-- Document text --
○ ○ ○

Getting away from talking about the elections, I'm currently reading Ritch Savin-Williams's book, The New Gay Teenager. Savin-Williams caused a mini-stir a few weeks ago (so mini you probably didn't notice it) by saying, "there is no gay teen suicide epidemic." I'm working on a post for later this month on the statistics we have that support and don't support that.
Savin-Williams does have a few great chapters in the beginning of the book that are specifically about how hard it is to get data on LGBT people at all, much less teens who might not be ready or willing to identify as such. It's something I post about from time to time here on Bilerico. Whenever a study comes out that says, "X% of gay people do Y," I can't help but wonder where they found their gay people, and usually their source isn't that representative of the entire population.
The idea goes a bit further, with Savin-Williams asking just what we mean by "gay," "lesbian," or "bisexual" in the first place. It's not something we agree on and different definitions can produce wildly different study results. This passage, referring to sexual orientation, is particularly interesting:
Creators of these scales generally ignore whether adolescents attribute any importance to these dimensions. Had they considered this, they might have been surprised. A recent study with adolescent focus groups addressed the question "What is sexual orientation?" Regardless of the gender or sexual status, the respondents agreed that sexual orientation has two aspects:
Sexual attraction, which may be described as a sexual desire for being with a specific gender; or an intense internal, physiological desire for a particular gender or to a particular person or attribute (e.g., body part).
A desire to be in a primary romantic relationship, which may include being in love wiht someone, forming a long -term commitment and/or wanting to have such experiences.
Equally noteworthy is what the teenagers asserted is not particularly important:
Who you have sex with.
Self-labeling (e.g., straight, gay, bisexual).

○ ○ ○

-- Items listed in a dataset --
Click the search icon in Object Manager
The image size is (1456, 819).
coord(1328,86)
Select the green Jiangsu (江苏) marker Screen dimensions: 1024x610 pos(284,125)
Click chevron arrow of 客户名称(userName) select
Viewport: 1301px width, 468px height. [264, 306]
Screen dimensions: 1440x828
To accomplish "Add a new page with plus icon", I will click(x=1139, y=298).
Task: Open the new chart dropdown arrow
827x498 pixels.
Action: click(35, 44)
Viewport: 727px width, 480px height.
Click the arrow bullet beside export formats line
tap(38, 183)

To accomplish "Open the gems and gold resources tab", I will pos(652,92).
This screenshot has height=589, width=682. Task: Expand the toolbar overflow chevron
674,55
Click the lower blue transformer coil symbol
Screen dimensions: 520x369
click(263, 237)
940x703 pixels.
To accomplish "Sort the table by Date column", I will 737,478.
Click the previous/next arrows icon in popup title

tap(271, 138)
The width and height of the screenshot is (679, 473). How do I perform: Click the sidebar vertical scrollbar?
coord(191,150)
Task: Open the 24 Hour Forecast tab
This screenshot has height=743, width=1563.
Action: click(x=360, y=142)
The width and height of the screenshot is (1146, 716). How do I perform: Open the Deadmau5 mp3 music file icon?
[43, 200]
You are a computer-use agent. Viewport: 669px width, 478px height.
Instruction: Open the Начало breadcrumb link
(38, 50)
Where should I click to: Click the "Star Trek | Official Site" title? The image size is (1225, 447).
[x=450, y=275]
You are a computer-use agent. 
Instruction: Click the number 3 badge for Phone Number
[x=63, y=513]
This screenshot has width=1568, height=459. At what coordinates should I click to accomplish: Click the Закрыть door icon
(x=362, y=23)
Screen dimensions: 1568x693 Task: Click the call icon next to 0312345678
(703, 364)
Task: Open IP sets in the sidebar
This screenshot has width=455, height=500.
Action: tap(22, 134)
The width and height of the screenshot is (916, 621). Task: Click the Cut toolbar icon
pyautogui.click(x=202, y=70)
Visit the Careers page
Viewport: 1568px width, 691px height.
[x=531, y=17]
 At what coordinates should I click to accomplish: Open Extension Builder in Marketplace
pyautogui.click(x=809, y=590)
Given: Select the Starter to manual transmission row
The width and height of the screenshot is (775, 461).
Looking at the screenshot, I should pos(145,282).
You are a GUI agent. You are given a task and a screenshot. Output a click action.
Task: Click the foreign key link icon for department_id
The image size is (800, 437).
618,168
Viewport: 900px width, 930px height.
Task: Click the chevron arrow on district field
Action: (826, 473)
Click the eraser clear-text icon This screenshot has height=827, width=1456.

○ ○ ○

-- Work request --
Continue the blog post about Ritch Savin-Williams's book The New Gay Teenager, starting after its final line.

-- Response for this exercise --
Ironically, the very domains deemed irrelevant by those being studied are the very qualities researchers are most likely to use as markers of sexual orientation.
Most studies go by self-labeling, at least the ones that make the press. Even if they find a way to interview people who identify as gay that's not a convenience sample (that is, if they don't just go to a gay bar or ask gay people in therapy for other reasons, as most research on homosexuality was done back in the 50's), they're still limited. There are plenty of people who say they're straight who have sex with the same sex, people who identify as gay who have sex with both, people who are in the closet and have sex with no one but still have a sexual orientation, etc.
The point of this post isn't the inherent problem with research on LGB people, but just to ask you all what you think makes someone a certain sexual orientation. Is it their actions? Their identity? Their attractions? Usually, when I think about it, I'd say that it's someone's identity, but then someone like Larry Craig comes along, someone who's clearly attracted to members of his own sex and has been having sex with them for a long time, who says they "never have been gay."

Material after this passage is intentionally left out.